Sri Lankan Tamil politician

Manicavasagar Kanagasabapathy Eelaventhan (born M. K. Kanagentran, 14 September 1932 – 28 April 2024) was a Sri Lankan Tamil politician who was a Member of Parliament.

==Background==
Kanagentran was born on 14 September 1932. He was the son of Kanagasabapathy, a station master from Nallur in northern Ceylon. He was educated at St. John's College, Jaffna and Wesley College, Colombo.

Eelaventhan died in Canada on 28 April 2024, at the age of 91.

==Career==
Kanagentran worked at the Central Bank of Ceylon, eventually becoming head of the Tamil translation section in the Economic Research Department before retiring in 1980.

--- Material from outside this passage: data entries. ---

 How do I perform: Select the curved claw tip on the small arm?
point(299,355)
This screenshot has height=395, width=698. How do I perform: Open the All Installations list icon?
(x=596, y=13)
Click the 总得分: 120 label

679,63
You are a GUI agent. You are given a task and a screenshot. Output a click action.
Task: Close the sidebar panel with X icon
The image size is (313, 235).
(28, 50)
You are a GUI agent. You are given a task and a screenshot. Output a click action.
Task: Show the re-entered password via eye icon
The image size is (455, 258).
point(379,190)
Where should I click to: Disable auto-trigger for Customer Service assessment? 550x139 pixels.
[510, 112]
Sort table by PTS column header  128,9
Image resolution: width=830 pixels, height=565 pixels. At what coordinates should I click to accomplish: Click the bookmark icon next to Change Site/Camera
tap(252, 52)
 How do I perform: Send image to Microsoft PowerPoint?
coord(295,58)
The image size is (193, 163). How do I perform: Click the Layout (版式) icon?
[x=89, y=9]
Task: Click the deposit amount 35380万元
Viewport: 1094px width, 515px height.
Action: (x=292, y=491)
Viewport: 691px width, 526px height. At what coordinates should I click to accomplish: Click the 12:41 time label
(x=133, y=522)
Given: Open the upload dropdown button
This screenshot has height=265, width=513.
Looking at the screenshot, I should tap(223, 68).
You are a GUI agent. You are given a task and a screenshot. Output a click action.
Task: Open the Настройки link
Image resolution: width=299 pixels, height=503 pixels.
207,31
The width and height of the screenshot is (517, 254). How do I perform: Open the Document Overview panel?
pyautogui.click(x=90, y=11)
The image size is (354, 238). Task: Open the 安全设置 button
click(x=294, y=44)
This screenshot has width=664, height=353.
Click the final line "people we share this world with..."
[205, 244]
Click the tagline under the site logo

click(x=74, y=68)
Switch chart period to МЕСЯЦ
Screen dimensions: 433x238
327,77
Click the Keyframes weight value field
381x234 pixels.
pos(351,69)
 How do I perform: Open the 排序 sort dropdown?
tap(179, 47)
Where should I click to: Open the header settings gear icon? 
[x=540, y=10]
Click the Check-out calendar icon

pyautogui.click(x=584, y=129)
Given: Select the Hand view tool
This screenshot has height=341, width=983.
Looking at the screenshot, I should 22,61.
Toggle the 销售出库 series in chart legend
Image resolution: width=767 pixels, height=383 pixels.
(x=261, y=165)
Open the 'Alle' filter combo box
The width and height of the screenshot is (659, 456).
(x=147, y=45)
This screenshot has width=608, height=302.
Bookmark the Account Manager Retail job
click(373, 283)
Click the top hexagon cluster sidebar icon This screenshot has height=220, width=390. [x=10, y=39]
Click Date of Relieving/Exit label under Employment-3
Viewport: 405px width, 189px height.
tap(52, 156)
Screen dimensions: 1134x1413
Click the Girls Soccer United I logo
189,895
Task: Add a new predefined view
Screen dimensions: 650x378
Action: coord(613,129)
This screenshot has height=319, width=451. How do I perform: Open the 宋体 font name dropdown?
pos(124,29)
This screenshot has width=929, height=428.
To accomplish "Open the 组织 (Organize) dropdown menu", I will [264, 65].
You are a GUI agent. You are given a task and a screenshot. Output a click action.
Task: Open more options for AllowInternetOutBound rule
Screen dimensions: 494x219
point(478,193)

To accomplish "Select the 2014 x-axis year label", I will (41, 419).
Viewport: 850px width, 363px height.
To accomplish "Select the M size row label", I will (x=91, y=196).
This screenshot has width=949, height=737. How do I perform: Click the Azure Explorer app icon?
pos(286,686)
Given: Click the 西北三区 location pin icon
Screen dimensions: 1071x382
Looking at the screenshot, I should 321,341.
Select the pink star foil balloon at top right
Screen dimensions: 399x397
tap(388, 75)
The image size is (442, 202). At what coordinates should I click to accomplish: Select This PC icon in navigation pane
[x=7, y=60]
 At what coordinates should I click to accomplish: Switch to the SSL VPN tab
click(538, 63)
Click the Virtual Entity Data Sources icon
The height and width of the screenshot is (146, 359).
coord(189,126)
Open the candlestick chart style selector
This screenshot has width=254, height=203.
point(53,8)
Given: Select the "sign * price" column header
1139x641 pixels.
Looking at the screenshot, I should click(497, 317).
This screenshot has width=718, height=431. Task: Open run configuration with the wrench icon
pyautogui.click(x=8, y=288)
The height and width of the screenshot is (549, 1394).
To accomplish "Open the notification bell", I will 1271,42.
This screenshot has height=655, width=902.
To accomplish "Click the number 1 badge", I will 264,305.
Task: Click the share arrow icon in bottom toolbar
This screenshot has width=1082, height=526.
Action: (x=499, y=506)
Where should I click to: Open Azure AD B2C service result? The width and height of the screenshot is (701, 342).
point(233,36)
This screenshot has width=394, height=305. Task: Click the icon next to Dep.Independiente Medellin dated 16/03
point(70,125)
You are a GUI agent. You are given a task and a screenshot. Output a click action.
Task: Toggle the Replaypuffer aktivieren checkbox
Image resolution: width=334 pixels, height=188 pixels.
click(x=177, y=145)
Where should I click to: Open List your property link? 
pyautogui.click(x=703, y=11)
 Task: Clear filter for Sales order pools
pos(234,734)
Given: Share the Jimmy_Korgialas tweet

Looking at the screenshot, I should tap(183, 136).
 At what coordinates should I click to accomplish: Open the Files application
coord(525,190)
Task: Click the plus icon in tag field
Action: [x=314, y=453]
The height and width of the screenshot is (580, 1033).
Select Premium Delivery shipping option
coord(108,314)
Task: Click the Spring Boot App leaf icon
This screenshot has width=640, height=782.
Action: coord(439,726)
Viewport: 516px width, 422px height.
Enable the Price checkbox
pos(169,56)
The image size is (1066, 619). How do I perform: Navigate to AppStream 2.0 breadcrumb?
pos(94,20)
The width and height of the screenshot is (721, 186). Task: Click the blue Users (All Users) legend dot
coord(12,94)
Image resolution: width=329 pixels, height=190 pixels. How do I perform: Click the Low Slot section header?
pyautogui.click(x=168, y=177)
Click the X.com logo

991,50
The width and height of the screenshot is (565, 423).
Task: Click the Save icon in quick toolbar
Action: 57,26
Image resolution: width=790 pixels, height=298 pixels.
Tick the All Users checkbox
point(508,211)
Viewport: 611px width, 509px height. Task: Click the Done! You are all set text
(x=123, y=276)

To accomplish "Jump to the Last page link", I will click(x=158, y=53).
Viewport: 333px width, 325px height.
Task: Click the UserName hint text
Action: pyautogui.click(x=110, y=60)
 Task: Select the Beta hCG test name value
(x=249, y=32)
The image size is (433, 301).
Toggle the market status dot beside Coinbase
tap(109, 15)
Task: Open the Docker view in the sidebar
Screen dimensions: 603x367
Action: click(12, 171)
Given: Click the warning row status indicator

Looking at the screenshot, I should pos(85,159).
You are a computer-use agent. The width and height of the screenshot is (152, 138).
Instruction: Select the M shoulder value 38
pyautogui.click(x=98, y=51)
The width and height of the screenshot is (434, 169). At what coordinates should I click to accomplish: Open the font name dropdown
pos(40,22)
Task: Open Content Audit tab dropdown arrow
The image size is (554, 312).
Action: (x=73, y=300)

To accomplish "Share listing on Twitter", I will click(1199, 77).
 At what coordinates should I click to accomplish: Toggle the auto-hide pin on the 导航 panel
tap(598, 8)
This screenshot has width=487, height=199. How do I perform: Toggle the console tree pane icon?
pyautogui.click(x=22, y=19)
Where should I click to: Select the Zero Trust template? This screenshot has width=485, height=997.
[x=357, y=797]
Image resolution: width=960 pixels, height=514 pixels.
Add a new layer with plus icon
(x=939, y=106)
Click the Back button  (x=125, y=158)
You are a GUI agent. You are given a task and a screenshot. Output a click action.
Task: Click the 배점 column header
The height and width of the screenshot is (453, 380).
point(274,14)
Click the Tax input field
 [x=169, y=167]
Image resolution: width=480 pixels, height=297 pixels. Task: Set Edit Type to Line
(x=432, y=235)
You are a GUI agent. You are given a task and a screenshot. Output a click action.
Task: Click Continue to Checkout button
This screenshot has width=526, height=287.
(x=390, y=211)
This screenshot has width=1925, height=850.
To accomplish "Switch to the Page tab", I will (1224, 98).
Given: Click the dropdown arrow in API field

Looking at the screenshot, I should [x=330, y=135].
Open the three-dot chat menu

Kanagentran was an active member of the Illankai Tamil Arasu Kachchi (ITAK) but in 1970 joined V. Navaratnam's Tamil Self Rule Party. He later re-joined ITAK, which was now part of the Tamil United Liberation Front (TULF). Kanagentran was president of the TULF's Colombo branch. He was a victim of the 1977 riots. He became a high profile advocate of Tamil Eelam and changed his name to Eelaventhan which means "King of Eelam" in Tamil. In 1980 he and others left ITAK to form the Tamil Eelam Liberation Front (TELF). Eelaventhan was TELF's secretary.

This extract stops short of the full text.